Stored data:
>>

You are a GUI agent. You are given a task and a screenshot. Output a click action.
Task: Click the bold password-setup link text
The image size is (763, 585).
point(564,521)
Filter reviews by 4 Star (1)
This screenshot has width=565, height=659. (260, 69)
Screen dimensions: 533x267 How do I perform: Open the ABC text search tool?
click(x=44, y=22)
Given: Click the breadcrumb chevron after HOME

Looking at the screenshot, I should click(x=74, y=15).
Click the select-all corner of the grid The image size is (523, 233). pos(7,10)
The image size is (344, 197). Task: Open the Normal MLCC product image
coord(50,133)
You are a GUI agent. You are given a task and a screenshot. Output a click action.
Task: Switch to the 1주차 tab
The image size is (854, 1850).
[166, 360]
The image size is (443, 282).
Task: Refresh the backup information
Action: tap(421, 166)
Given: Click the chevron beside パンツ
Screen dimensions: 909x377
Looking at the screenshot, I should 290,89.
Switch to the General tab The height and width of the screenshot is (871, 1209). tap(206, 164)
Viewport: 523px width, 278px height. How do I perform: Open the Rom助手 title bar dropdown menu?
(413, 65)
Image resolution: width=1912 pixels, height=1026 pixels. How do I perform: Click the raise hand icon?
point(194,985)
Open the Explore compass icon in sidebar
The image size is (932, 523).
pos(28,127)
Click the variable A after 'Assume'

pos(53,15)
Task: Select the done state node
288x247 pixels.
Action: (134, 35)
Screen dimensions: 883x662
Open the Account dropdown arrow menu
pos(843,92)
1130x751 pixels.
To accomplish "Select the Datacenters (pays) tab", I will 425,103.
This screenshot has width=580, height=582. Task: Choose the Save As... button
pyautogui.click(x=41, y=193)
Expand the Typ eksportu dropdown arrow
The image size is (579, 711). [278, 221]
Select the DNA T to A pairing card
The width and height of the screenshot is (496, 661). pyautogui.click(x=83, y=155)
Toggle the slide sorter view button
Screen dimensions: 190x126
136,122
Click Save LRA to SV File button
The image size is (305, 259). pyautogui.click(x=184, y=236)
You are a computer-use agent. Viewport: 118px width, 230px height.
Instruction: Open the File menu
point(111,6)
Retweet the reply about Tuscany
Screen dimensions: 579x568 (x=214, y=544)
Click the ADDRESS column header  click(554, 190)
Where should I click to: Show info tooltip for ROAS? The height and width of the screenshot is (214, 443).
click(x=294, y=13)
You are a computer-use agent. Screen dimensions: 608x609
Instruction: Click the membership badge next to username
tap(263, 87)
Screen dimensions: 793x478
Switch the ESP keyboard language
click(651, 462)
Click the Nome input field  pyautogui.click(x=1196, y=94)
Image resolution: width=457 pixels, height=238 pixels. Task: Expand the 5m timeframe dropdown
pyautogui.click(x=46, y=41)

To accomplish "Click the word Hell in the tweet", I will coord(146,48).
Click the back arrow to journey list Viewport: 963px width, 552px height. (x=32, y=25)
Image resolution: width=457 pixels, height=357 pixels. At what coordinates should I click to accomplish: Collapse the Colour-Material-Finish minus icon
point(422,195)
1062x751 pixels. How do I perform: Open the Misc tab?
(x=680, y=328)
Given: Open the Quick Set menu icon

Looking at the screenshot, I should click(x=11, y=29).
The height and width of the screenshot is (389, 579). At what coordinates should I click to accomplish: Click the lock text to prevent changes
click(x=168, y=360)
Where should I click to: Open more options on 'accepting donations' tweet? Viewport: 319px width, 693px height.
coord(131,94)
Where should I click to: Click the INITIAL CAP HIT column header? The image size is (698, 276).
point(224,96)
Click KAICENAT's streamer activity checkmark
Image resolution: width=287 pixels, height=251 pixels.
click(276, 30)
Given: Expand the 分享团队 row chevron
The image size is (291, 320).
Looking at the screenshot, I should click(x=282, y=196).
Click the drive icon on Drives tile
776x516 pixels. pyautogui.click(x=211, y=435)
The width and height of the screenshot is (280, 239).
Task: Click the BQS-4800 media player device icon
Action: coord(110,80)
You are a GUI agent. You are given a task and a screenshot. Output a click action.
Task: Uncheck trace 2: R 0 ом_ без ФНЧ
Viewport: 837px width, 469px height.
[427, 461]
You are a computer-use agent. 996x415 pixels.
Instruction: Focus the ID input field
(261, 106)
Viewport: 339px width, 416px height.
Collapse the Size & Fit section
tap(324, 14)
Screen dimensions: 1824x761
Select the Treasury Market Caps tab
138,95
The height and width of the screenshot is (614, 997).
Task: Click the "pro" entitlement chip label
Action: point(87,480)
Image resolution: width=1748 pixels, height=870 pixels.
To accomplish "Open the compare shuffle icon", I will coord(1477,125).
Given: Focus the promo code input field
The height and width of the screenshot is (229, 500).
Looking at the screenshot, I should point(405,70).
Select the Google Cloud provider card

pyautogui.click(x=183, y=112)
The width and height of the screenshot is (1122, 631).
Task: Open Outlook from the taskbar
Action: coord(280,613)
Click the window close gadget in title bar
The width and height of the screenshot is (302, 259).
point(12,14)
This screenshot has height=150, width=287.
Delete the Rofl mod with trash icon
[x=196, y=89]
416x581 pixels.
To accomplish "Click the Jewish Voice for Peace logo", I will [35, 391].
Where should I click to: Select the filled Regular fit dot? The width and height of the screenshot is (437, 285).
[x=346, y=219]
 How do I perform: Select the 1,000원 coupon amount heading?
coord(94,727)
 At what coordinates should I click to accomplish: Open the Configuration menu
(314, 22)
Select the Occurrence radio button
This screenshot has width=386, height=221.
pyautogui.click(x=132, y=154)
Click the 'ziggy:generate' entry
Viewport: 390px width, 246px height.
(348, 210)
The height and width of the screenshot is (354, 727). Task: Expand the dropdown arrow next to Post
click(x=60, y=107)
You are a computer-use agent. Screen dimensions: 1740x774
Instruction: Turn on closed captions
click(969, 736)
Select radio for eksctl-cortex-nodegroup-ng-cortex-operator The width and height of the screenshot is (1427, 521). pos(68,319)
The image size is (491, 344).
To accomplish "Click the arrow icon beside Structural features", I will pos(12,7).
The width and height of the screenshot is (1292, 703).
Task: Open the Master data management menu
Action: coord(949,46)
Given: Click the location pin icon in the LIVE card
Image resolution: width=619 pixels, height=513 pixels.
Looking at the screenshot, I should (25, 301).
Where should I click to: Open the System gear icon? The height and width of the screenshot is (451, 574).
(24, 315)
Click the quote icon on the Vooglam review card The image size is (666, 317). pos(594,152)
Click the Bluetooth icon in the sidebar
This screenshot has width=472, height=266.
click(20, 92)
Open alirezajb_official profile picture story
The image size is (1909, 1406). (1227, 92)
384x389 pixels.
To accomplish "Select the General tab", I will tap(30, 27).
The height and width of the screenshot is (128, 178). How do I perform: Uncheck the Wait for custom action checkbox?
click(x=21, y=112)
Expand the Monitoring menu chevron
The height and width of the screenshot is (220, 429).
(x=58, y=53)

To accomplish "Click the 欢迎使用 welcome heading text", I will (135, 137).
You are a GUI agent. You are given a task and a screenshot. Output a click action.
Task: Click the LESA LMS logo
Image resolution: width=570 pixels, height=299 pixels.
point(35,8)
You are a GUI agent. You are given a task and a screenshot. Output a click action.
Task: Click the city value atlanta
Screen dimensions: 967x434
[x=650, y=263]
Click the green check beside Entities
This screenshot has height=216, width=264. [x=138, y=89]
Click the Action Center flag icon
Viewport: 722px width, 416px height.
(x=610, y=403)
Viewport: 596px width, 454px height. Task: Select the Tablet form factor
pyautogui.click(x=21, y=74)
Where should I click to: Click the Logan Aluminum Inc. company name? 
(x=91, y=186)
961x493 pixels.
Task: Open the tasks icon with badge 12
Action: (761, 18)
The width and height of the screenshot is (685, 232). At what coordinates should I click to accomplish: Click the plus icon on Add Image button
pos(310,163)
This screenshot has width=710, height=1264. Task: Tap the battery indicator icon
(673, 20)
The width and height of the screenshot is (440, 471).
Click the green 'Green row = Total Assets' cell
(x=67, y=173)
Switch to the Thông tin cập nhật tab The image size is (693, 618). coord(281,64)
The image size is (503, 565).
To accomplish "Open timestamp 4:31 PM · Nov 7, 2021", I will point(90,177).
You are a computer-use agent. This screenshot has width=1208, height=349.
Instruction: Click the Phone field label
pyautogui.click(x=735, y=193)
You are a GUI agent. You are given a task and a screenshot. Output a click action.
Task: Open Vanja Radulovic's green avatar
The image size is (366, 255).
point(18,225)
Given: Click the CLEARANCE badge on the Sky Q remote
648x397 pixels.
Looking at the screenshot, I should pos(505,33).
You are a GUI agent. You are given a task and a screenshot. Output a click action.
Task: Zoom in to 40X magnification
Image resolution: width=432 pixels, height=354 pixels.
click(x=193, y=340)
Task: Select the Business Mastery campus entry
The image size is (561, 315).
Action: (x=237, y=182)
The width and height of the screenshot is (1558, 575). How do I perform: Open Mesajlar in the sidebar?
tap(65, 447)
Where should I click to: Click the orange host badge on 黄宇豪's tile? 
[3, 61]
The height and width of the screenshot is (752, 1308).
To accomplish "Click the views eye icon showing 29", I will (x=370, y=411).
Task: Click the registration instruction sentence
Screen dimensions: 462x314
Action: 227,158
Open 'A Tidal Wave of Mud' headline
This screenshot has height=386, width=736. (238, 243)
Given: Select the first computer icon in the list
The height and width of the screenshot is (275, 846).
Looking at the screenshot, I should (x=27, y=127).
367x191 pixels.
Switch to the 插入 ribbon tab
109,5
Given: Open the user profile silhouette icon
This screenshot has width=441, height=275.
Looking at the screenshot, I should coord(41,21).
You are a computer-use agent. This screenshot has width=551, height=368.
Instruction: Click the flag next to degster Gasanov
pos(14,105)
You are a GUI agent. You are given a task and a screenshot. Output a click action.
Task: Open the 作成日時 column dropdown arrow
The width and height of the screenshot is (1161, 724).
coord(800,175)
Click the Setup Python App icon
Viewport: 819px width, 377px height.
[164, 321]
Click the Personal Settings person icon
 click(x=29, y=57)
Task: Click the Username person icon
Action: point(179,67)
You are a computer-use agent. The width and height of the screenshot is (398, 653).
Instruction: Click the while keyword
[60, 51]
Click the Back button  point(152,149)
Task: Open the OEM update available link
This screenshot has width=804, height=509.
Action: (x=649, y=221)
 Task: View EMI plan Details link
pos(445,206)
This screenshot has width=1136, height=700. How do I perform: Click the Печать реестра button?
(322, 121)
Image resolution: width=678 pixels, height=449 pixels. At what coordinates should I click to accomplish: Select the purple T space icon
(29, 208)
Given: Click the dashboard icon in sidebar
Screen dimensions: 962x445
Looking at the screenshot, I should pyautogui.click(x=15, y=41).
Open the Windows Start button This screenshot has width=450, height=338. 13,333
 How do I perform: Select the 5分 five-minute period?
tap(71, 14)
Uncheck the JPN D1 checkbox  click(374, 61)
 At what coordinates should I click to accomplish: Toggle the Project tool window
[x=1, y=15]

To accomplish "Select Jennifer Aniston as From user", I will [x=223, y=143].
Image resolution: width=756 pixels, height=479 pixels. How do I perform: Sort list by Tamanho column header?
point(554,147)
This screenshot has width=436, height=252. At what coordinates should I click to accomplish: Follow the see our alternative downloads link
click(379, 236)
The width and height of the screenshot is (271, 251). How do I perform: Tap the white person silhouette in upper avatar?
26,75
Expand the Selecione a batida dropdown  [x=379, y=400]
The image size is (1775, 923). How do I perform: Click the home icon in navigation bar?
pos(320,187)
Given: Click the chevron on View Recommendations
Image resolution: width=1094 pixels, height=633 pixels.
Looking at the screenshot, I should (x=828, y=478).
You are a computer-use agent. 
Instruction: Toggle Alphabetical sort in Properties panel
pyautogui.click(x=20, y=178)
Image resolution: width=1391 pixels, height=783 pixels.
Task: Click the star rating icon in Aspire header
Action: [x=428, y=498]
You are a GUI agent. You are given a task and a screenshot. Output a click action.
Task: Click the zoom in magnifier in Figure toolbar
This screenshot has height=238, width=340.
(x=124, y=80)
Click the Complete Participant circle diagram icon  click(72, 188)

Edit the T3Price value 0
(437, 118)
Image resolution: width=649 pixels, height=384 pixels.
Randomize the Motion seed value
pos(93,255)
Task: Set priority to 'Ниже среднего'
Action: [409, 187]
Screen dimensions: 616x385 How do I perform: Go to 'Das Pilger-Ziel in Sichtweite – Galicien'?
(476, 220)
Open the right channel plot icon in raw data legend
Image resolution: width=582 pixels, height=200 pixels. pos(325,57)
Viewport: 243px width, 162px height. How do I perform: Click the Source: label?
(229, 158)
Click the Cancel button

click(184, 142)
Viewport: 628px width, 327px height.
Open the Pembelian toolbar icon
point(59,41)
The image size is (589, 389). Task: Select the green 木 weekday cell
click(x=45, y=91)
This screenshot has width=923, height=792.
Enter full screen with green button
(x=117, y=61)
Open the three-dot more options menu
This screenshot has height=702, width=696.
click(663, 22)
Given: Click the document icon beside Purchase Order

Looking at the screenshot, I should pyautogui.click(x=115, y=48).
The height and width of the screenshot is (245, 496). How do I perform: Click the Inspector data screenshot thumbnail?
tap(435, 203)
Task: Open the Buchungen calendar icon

<<

Exercise: The answer must be one number: how many lines in the records above contain "General".

Solved exercise: 2